Integrationsbeauftragte und LAMSA wollen mehr Landtagskandidaten mit Migrationsgeschichte

Die Landesintegrationsbeauftragte Susi Möbbeck und das Landesnetzwerk der Migrantenorganisationen Sachsen-Anhalt (LAMSA) rufen Menschen mit Migrationsgeschichte auf, sich für die Landtagswahl 2026 aufstellen zu lassen. Derzeit liege der Anteil von Abgeordneten mit Migrationsgeschichte im Landtag bei nur etwa einem Prozent, teilte das Sozialministerium mit.

Möbbeck betonte, politische Teilhabe sei der beste Weg, um die Repräsentationslücke zu schließen.
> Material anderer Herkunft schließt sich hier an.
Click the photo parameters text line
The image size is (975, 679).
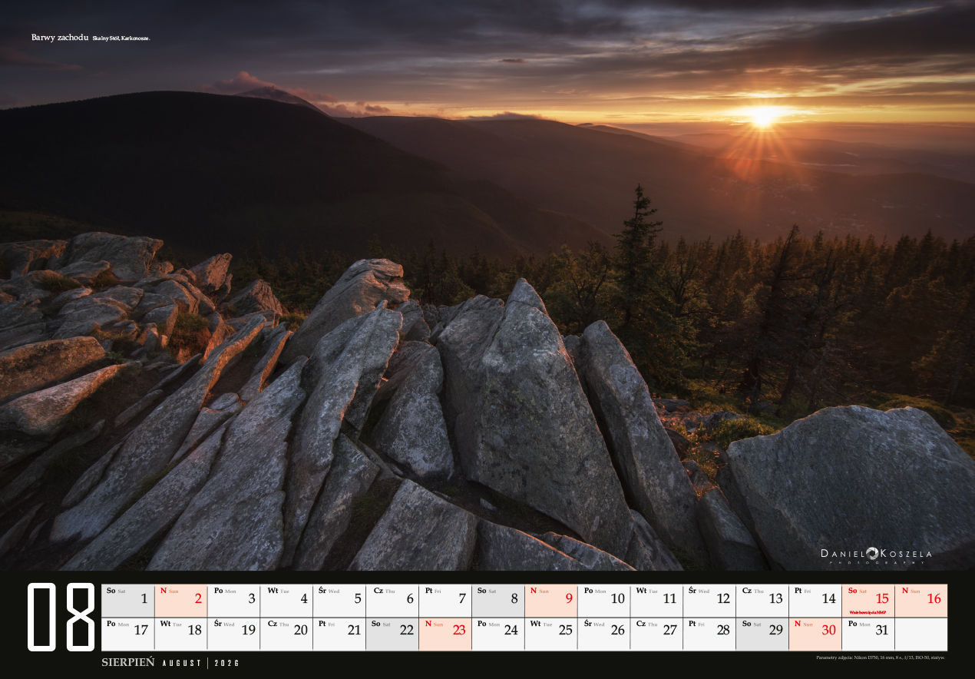point(881,657)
Viele Parteien begännen aktuell mit der Aufstellung ihrer Kandidaten. Die stellvertretende LAMSA-Geschäftsführerin Mika Kaiyama verwies auf die Bedeutung des Wahlrechts als Instrument für politische Partizipation.

Das passive Wahlrecht haben deutsche Staatsangehörige mit Hauptwohnsitz in Sachsen-Anhalt, auch wenn sie eine weitere Staatsangehörigkeit besitzen.

LAMSA plant nach eigenen Angaben niedrigschwellige Dialogveranstaltungen, um über politische Teilhabe zu informieren.